The Monastics have relevant insights about the essence of work and its place in the worship or relationship with God. The motto of St. Benedict, the sixth-century abbot whose Rule has influenced monastic life immensely, was Orare est laborare, laborare est orare—to pray is to work, to work is to pray. That holy man believed that a holistic life demands a balance of intellectual contemplation, prayer, and work. Unfortunately, many Ghanaian Christians do not see work as sacred or an invitation from God for them to bring his will to fulfillment. The lack of understanding of work as a divine vocation has resulted in many anti-social activities by many Christians.
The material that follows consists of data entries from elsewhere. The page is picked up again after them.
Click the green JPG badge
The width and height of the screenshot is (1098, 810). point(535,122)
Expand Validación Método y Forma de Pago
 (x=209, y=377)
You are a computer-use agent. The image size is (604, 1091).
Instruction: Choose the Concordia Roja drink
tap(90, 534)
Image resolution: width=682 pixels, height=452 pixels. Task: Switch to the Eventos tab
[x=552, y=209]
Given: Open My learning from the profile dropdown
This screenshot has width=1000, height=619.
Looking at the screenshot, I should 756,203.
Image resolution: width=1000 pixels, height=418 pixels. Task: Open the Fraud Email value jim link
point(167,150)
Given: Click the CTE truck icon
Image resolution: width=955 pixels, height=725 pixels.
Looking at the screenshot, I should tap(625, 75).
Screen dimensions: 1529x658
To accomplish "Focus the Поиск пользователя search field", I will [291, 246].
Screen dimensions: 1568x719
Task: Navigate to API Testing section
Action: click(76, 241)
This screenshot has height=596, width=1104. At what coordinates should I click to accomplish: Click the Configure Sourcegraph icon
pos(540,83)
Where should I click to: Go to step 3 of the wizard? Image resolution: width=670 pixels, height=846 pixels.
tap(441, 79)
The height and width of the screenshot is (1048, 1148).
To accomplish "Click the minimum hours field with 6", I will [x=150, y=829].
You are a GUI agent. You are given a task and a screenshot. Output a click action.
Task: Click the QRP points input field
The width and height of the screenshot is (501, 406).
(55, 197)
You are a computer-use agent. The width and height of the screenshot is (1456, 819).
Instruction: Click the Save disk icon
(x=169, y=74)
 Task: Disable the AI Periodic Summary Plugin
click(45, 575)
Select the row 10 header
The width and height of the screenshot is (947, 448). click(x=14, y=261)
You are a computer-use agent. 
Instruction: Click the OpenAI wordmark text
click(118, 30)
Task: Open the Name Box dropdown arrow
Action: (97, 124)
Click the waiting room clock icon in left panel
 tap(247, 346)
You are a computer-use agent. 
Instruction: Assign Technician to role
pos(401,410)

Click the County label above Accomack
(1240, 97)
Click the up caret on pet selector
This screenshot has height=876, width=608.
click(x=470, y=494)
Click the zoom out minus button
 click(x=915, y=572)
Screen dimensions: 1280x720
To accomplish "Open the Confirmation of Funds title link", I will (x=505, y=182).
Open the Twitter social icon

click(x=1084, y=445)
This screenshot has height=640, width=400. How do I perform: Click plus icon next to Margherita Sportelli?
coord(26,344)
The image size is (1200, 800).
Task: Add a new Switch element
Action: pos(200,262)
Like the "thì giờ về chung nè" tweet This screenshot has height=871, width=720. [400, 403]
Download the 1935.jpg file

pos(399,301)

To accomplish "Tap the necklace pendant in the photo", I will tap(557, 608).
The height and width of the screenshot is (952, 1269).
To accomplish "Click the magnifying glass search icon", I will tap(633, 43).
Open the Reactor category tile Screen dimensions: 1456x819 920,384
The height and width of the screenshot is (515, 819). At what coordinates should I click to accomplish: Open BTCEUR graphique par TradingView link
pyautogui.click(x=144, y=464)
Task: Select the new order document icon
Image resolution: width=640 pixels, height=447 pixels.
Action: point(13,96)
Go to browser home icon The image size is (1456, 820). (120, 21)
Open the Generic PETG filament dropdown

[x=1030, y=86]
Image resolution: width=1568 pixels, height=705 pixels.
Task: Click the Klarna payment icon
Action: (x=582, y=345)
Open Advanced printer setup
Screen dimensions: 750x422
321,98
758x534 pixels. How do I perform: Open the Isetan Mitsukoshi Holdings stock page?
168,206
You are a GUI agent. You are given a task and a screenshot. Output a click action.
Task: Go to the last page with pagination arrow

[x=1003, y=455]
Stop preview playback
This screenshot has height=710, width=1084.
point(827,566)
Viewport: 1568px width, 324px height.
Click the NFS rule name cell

There is a great divorce between work and prayers: ministers and church members do not see anything wrong with skipping work to attend prayer meetings. Christians are, therefore, not bothered when they steal from work to give some as offerings at church.

Commenting on Christians' misunderstanding of work as a divine covenant, C.S. Lewis suggested that God can choose to "repair our bodies miraculously without food; or give us food without the aid of farmers, bakers, and butchers; or knowledge without the aid of learned men; or convert unbelievers without missionaries. Instead, He allows soils and weather and animals and men's muscles, minds, and wills to cooperate in the execution of His will." Pascal, the great mathematician, and scientist, put it this way, "God instituted prayer in order to lend to His creatures the dignity of causality." God commands us to do things he can do perfectly and instantly, though we do it slowly and imperfectly. Why? Because we are created in his image: God works and has created us to work. Work is not a curse because God instituted work before the curse (Genesis 1:26-28).

Let us worship God with our labor because work is a divine call. It is time to roll up our sleeves and get the job done instead of hiding our laziness and anti-social activities under the guise of prayers. Look at Japan, a country with meager natural resources and with 1.5% of Christians, and tell me if prayers are responsible for their economic success and growth. Or, the Netherlands, which reclaimed land from the sea, with 55% declaring non-religious in 2020. How did these non-religious nations do it? They did it through hard work, work ethics, transparent government, efficient public sector service, creativity, human ingenuity, science, and collective efficacy. Those who commune with God are to do better than those who do not. We cannot have a daily encounter with God and keep begging from the unbelievers. Let us stop over-spiritualizing matters and hold our elected leaders and ourselves responsible for what we are experiencing.